■ Task to complete: Repeat, please, exactly the lines from the one that has "You are a computer-use agent." through the end of the records below, with pictures dropped.

■ Data section:
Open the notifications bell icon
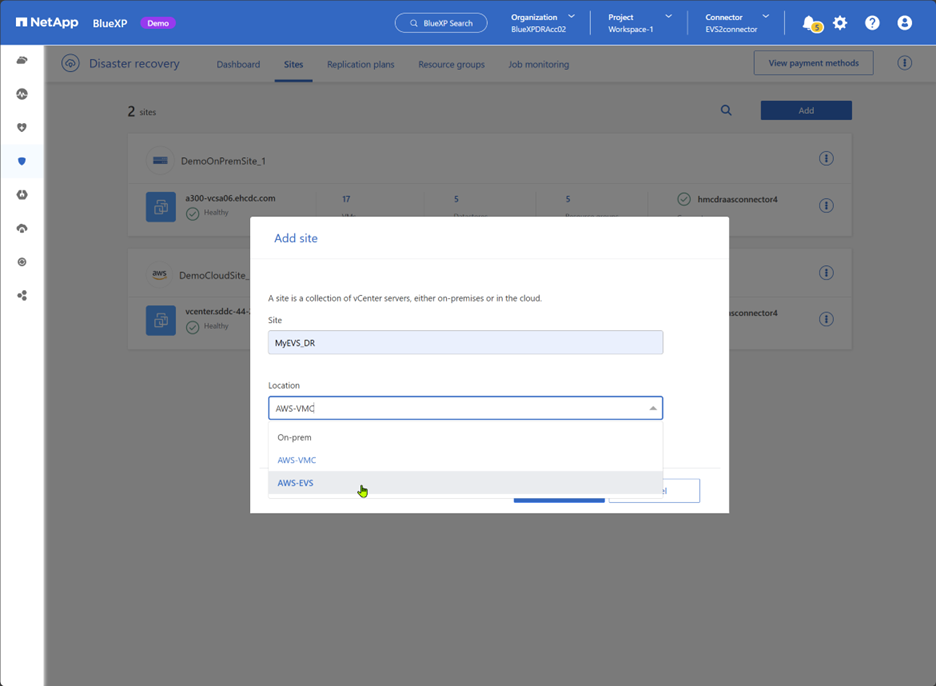Image resolution: width=936 pixels, height=686 pixels. tap(810, 21)
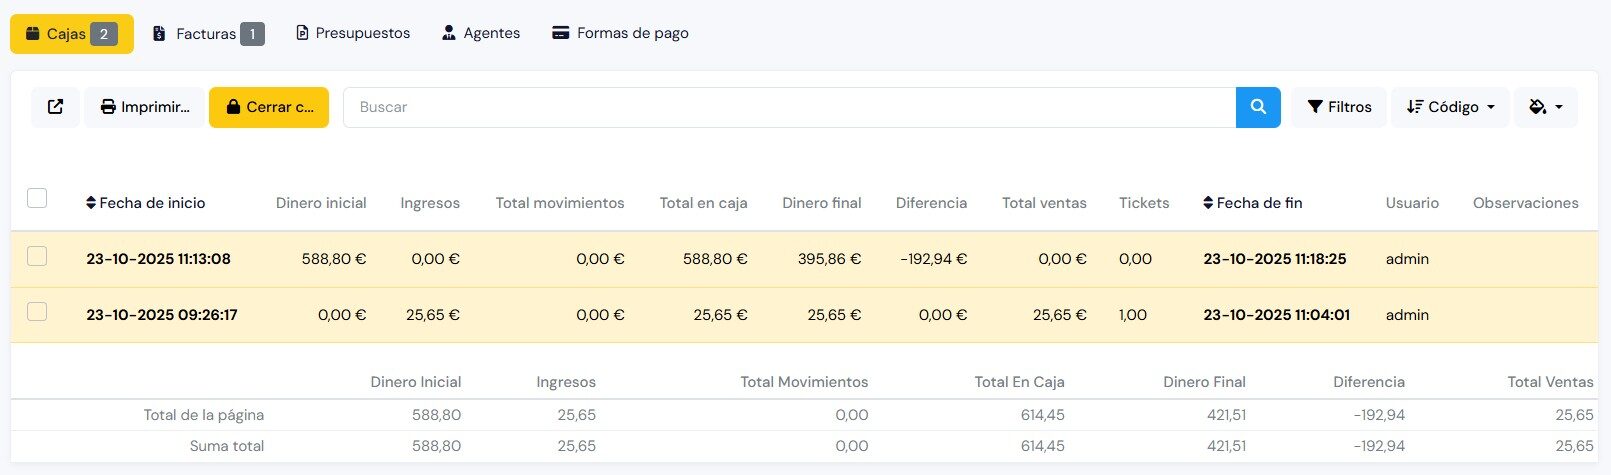Click the blue magnifier search button

1258,107
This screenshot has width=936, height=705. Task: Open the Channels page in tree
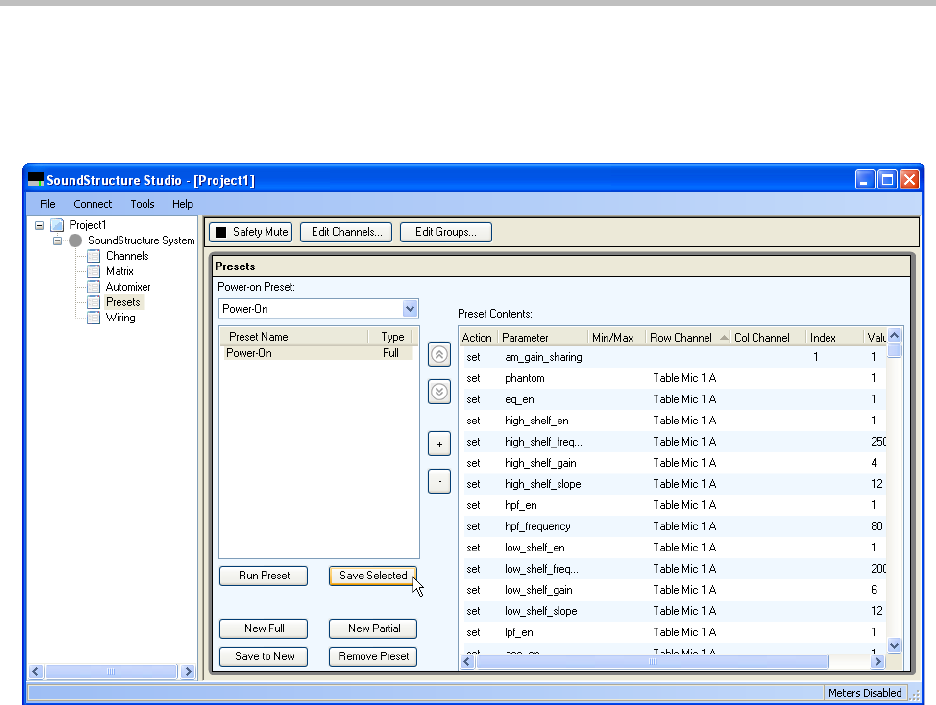click(126, 256)
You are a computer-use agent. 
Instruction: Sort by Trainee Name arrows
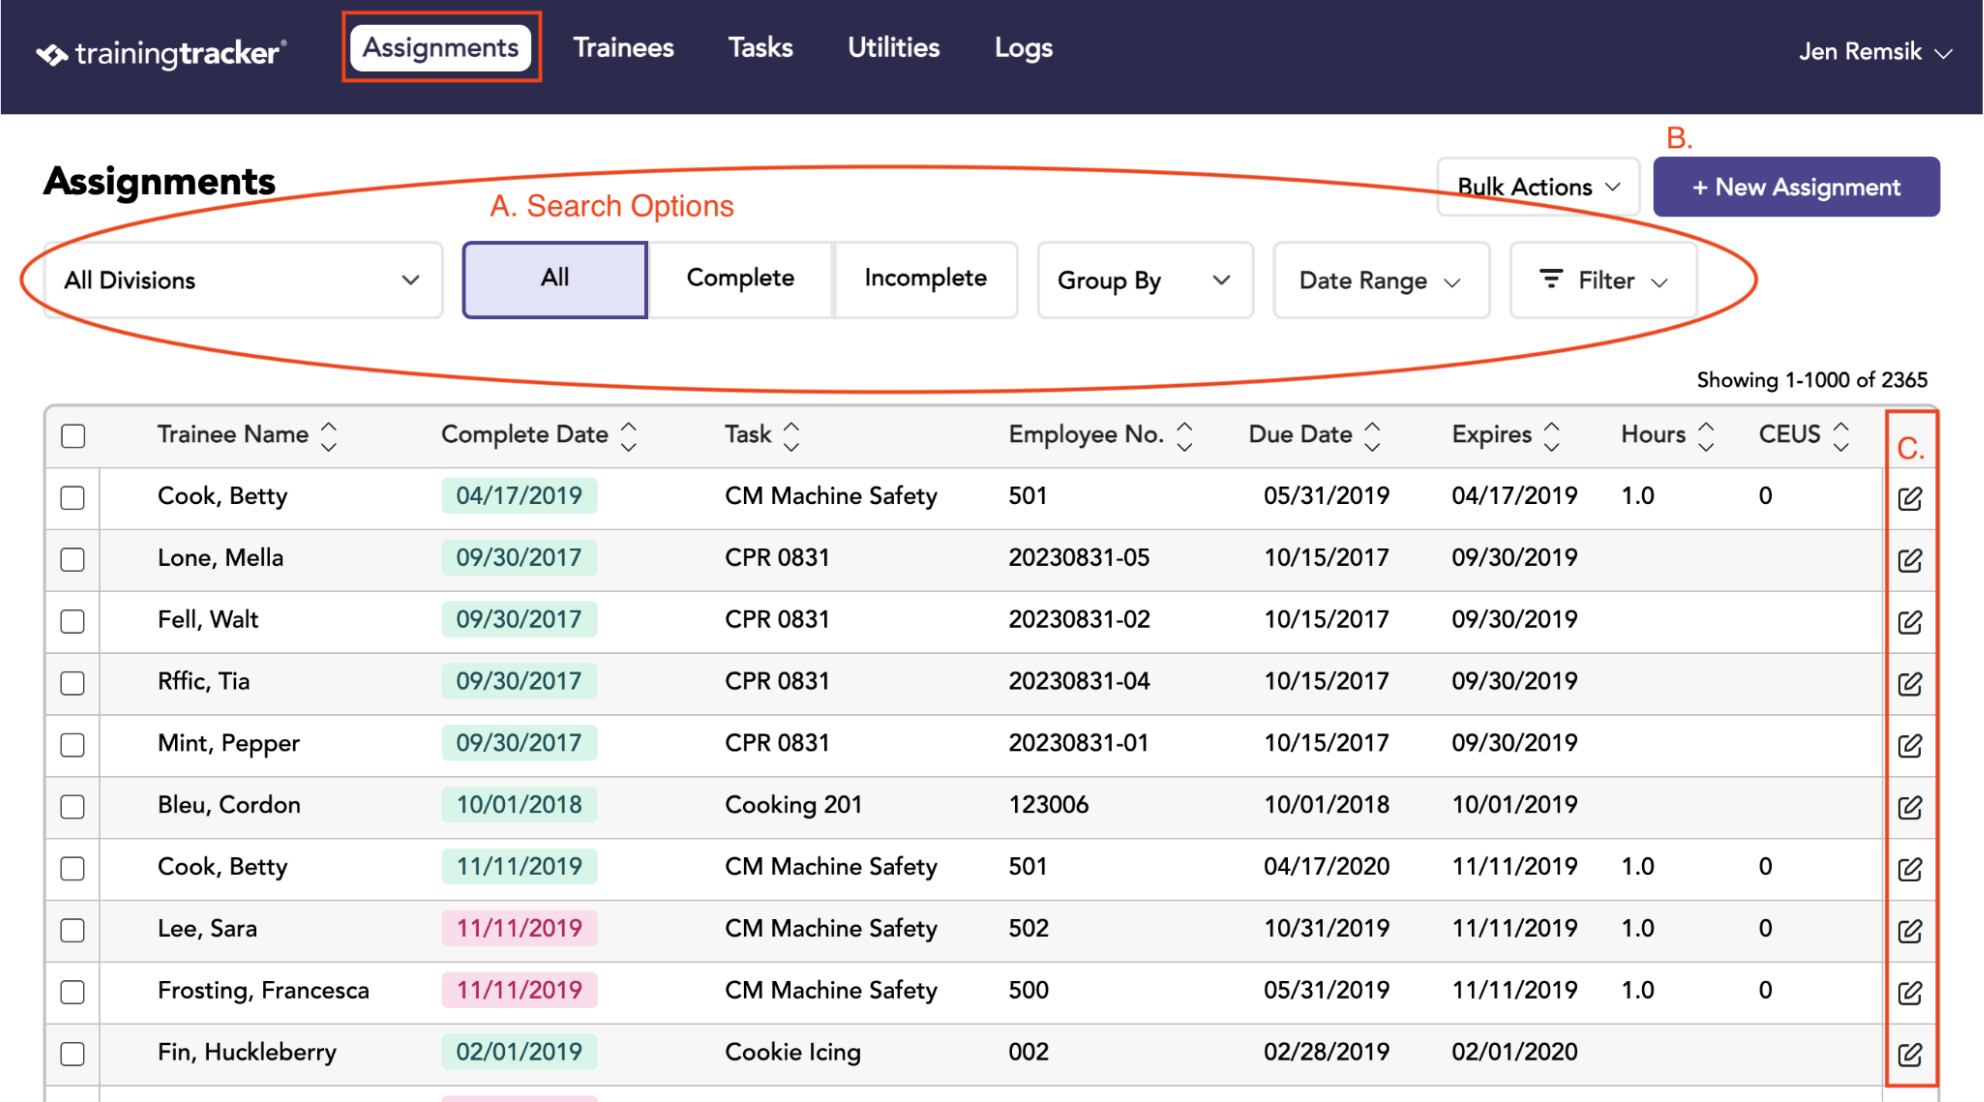(329, 435)
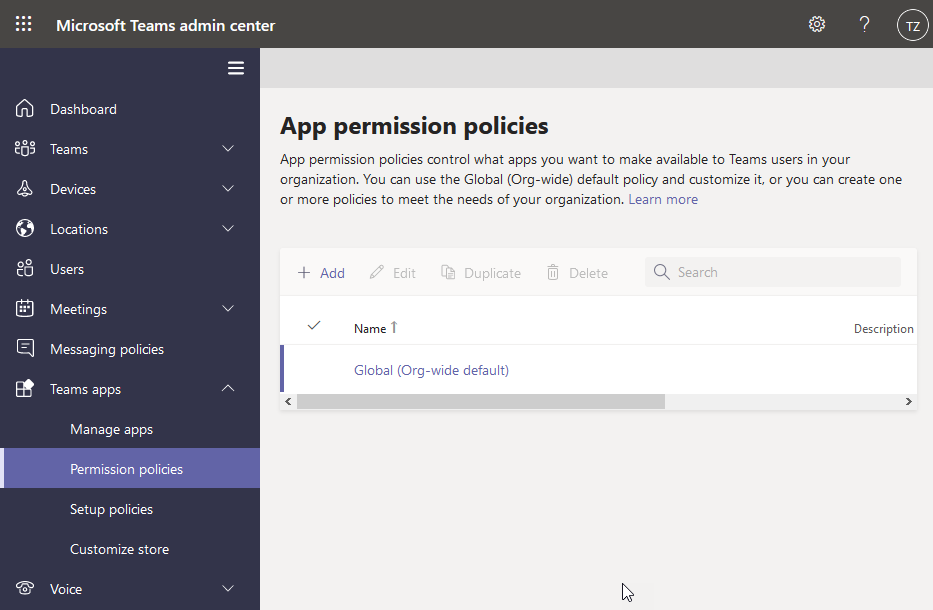The image size is (933, 610).
Task: Expand the Meetings section
Action: [x=227, y=308]
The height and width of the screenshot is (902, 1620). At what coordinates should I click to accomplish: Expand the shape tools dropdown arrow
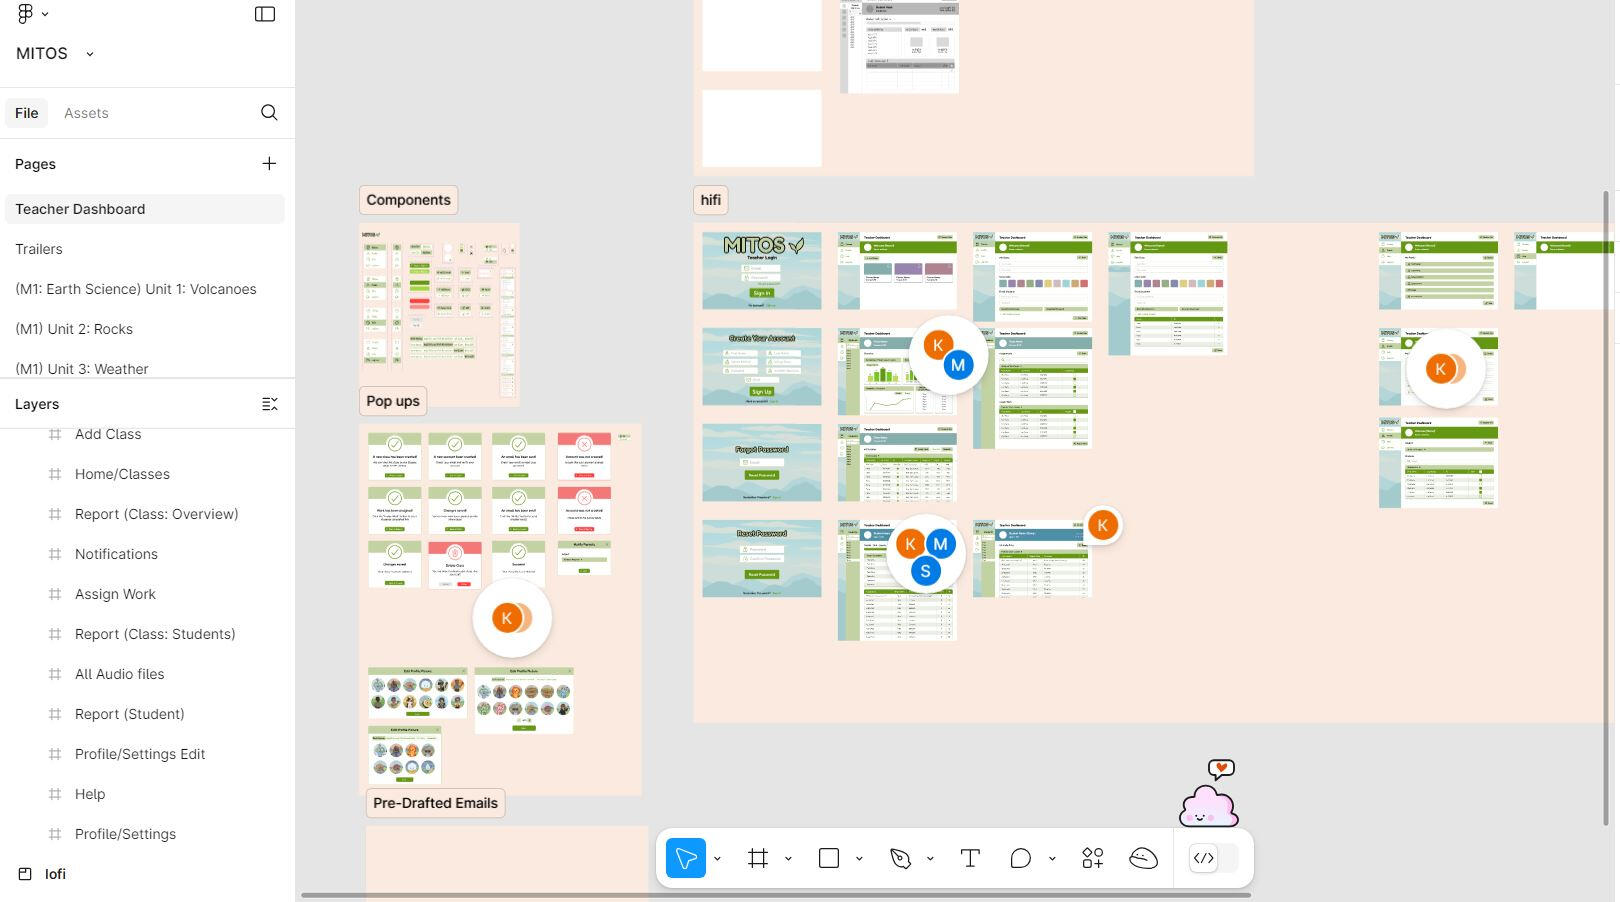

■ The completed task:
You are a computer-use agent. 
Instruction: Sort by Trainee Name arrows
(329, 435)
The image size is (933, 610).
Task: Expand the Meetings section
Action: [x=227, y=308]
The height and width of the screenshot is (902, 1620). At what coordinates should I click to accomplish: Expand the shape tools dropdown arrow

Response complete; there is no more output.